Nobel laureate economist Joseph Stiglitz has in the past warned this exorbitant privilege will not last for ever. The rest of the world is essentially lending to the US at zero interest, while suffering from inflationary pressures caused by its dollar creation. Stiglitz has argued that the dollar-based system has become inherently unjust and unstable – especially for emerging economies that must endure volatility they did not create.
Open-ended military aid to Ukraine and Israel is further eroding confidence in the US fiscal outlook and the dollar’s value. These wars, justified by national security and ideological imperatives, are increasingly funded through deficit spending.
The paradox is glaring: Washington prints money to fund arms shipments abroad, while inflationary effects ripple through developing countries still tied to the dollar. As inflation bites and interest rates climb, capital flows are redirected back to the US in search of yield, strangling credit and growth in the global south.
US foreign policy is no longer compatible with economic prudence. The military-industrial complex is crowding out sustainable development.
However, more than 58% of global reserves remain in – and nearly 90% of all currency exchanges still involve – dollars. Its network effect, deep capital markets, and geopolitical leverage are formidable.
But that dominance rests on trust – the true foundation of any currency – and that trust is eroding. What we are witnessing is not a collapse, but a transition. A multipolar currency system may emerge over the next few years, with regional blocs relying on national or collective currencies, from the Chinese yuan and Indian rupee to a potential African Eco and Brics-backed financial instruments.

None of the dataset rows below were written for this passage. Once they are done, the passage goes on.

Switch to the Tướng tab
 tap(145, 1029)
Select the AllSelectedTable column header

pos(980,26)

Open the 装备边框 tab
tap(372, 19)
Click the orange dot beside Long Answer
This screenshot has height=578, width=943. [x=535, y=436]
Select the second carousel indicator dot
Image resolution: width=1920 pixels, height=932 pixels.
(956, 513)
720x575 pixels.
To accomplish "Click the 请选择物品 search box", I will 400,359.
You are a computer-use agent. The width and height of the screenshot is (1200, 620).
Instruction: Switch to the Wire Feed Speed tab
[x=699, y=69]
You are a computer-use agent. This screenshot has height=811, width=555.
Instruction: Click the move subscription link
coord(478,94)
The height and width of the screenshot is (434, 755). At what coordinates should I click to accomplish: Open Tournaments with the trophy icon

The question isn’t if the dollar loses supremacy, it’s when. The challenge for Washington now is whether it will reform and share the financial order – or cling to outdated privileges until the world has moved on without it. Just this week, Donald Trump threatened increased tariffs of 10% for “un-American” Brics nations and any countries aligning themselves with the 10-member bloc.
The dollar was born in a world where the US commanded moral authority, industrial might and trust. But the post-Covid, post-colonial world is different. Countries across the globe are reclaiming their monetary agency, questioning the rules of a game long rigged in Washington’s favour.
Now in 2025, the ongoing genocide against the Palestinian people has profoundly deepened global outrage, and in the eyes of the global south, it has shattered the last vestiges of moral authority once claimed by the US and Europe.
De-dollarisation is not a threat to global stability. It is a rebalancing – one that demands fairness and equity. The global south is no longer asking for change, they are enacting it. If the US fails to recognise this, it risks not only its currency but its global influence. Reform or retreat.
As Sachs said, the US cannot lead the world by force for ever. Sooner or later, people will stop following. The reality is the world isn’t walking away from the US – it’s walking toward itself. One currency at a time.